Problem Framing: How to capture location data?
Multiple approaches were considered for capturing patient location data. Each option was evaluated against feasibility, historical data coverage, privacy implications, and the ability to reach contacts the patient may not even remember.
The chosen approach — capturing only from confirmed positive patients and publishing their data anonymously — was the only option that solved the unknown-contact problem without compromising anyone's privacy. No names, no data collection from non-positive users.
Patient Flow: From test to anonymised upload
The system activates only at the point of a positive COVID test. At the test facility, with the patient's explicit consent, a healthcare worker follows the NOVID protocol to extract location history data from the patient's device.
If the patient already has the NOVID app installed (for over 14 days), data is extracted directly through the app. If they are not on the system, the healthcare worker extracts the Google Takeout JSON archive manually. In both cases, data is anonymised before being uploaded to the NOVID portal.
Risk Logic: How exposure is calculated
Once a patient's anonymised data is in the system, it is pushed to all NOVID users every 6 hours. Each user's app independently compares its stored movement data against the infection windows — no personal data ever leaves the device.
Risk windows were based on early virology studies published by WHO on virus survival on surfaces:
Risk thresholds
Contact <15 minutes at a location → Moderate risk
Contact ≥15 minutes at a grocery store → High risk for 72 hours (cold surfaces)

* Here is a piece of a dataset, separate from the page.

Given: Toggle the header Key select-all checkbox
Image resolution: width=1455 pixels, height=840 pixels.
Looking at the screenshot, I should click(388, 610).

Contact ≥15 minutes at a pharmacy → High risk for 24 hours
Contact ≥15 minutes at any other location → High risk for 72 hours
Contact at a hospital → Moderate risk (assumed PPE environment)
If a location is marked sanitised → status resets to Safe immediately
App Screens
The app was designed around three core moments: being notified of a potential exposure, checking your current safety status, and — for positive patients — sharing your data with the system.
Exposure Detected
Safety Status
Data Sharing (Patient)
The data sharing screen for positive patients was intentionally framed around gratitude and courage — acknowledging the anxiety of testing positive while emphasising the anonymous, one-time nature of the data contribution. The privacy guarantee is stated explicitly: not even the NOVID team can identify who shared the data.
Extended Use: Quarantine enforcement & border control
Beyond individual risk warnings, the NOVID system's location intelligence had two additional enforcement applications identified during the concept phase.
Quarantine Geofencing
Positive patients can be virtually geo-fenced within their quarantine location
Authorities are alerted automatically if the patient leaves the defined perimeter
Provides accurate, real-time compliance data without requiring manual check-ins
Border Control & International Arrivals
NOVID installation mandated for all international arrivals before immigration clearance
Provides accurate travel and location history for incoming passengers
If a traveller tests positive at the immigration test, authorities can immediately retrieve their in-transit contact history
Closing Thoughts
A privacy-first response built in the first weeks of lockdown.
NOVID was conceived and designed in March 2020 — before most governments had a working contact tracing solution. The system's core principle was radical: never collect data from anyone who hasn't tested positive. All risk computation happens on the user's device.
The research validated that the underlying data already existed for most Google Maps users — the problem was accessibility, not availability. By routing data only through confirmed positive patients (with consent), the system sidesteps the mass surveillance concerns that doomed government-led contact tracing apps.
The name NO-VID is deliberate: a play on the virus, and a statement of intent — no data collected, no identities exposed, no tracking of the healthy.